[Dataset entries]
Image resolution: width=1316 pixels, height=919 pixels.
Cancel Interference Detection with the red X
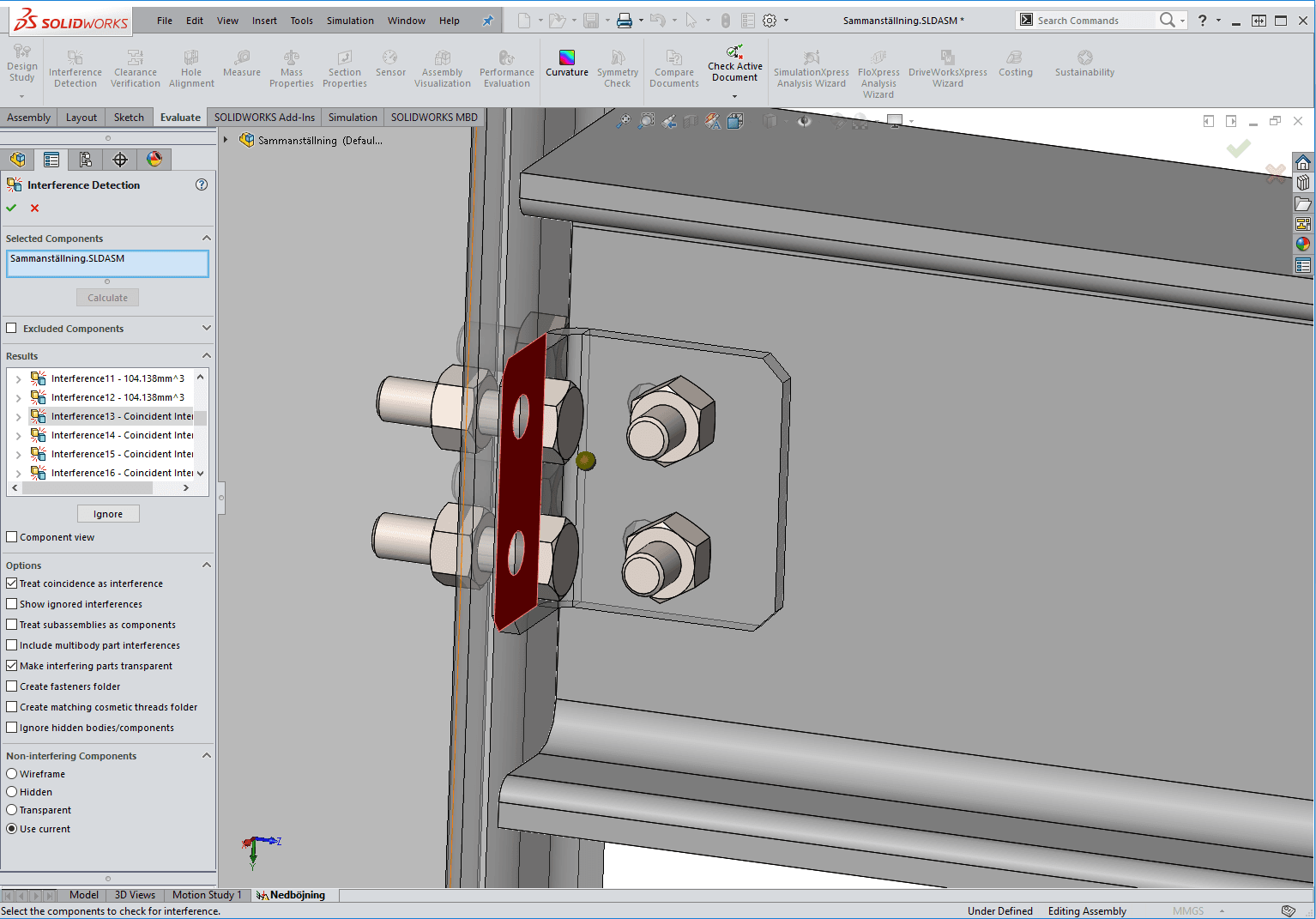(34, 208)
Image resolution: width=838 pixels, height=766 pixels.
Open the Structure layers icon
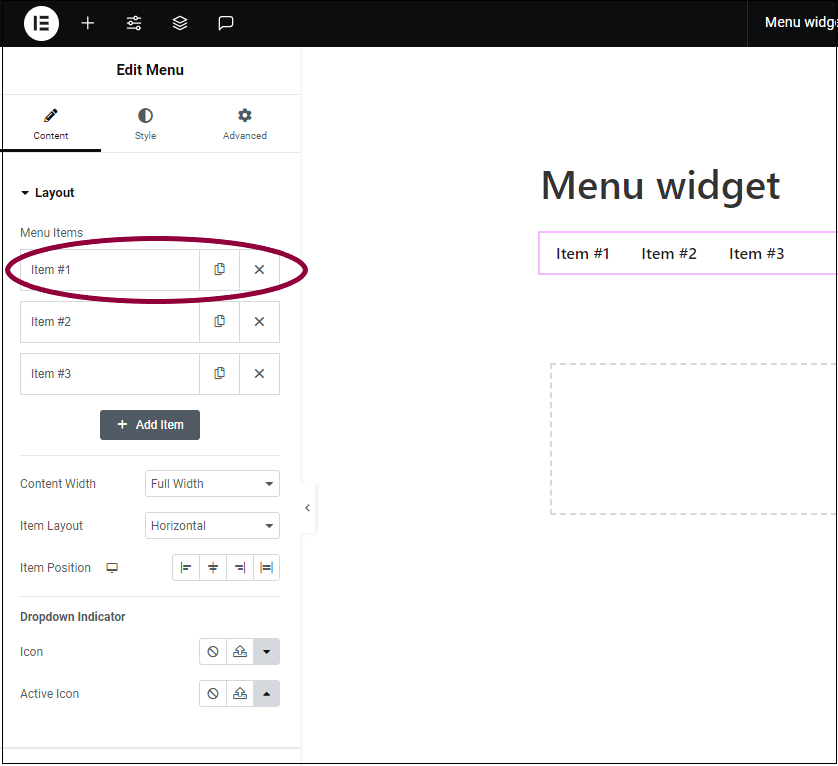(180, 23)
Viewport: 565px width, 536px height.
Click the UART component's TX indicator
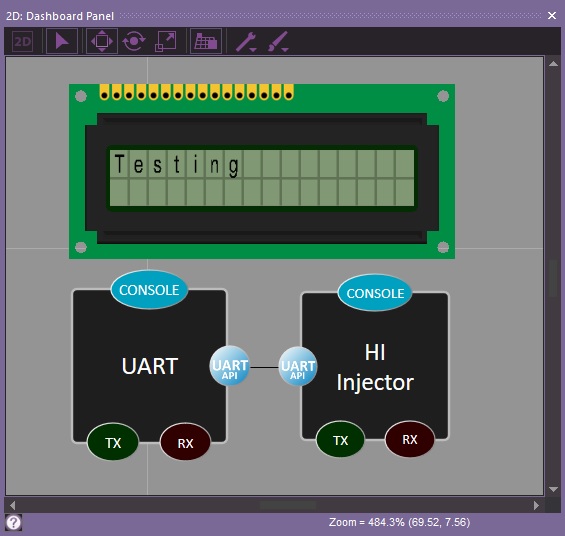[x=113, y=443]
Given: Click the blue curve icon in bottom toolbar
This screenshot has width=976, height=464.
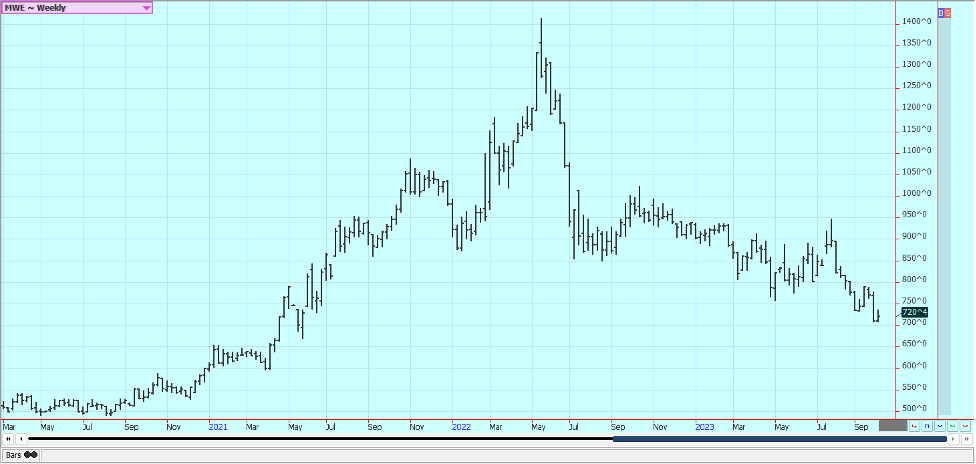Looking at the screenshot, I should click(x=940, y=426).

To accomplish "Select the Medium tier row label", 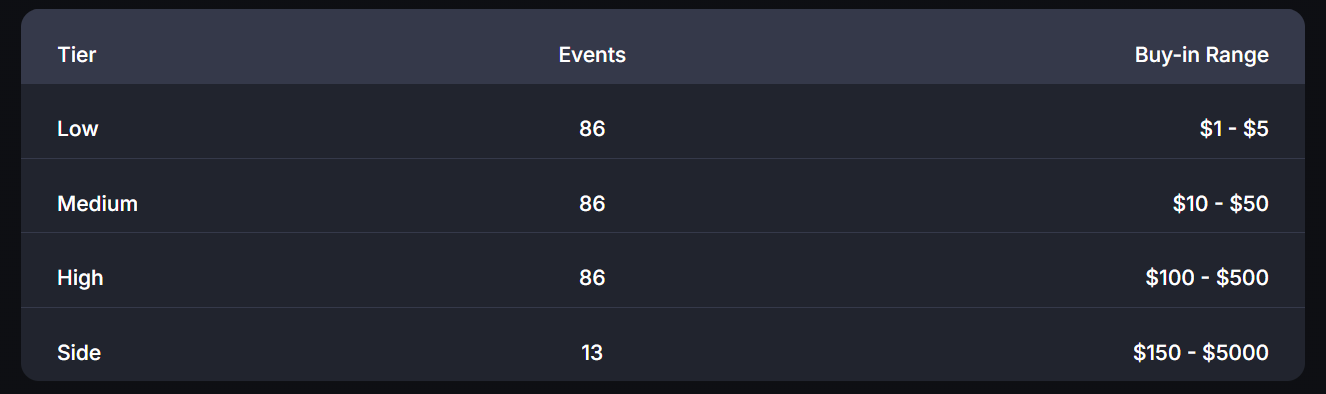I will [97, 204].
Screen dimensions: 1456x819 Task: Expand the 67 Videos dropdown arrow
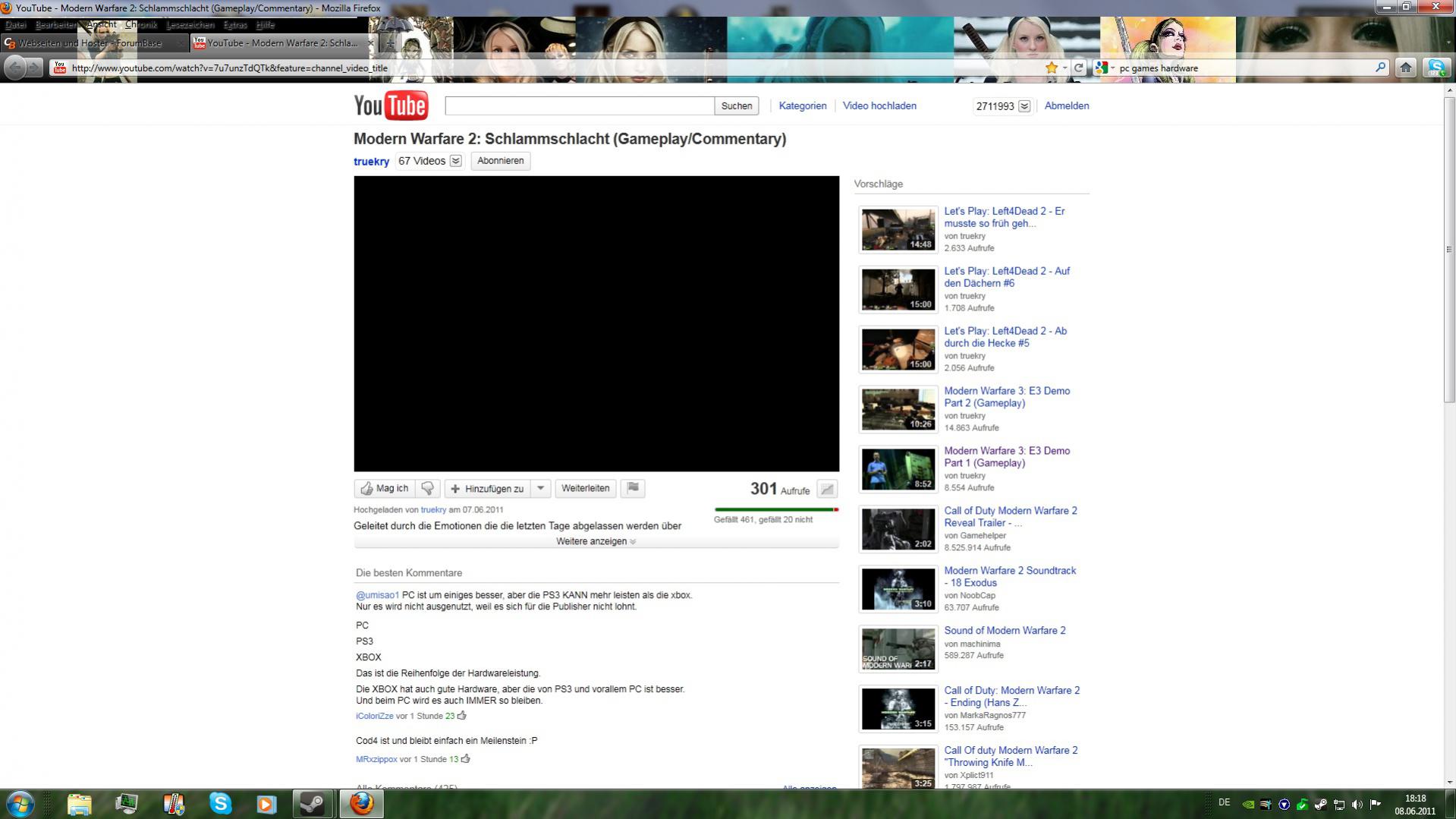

[Problem to work on] Write only the number of lines in the records that include the word "resolution".

[Solution to this task] 2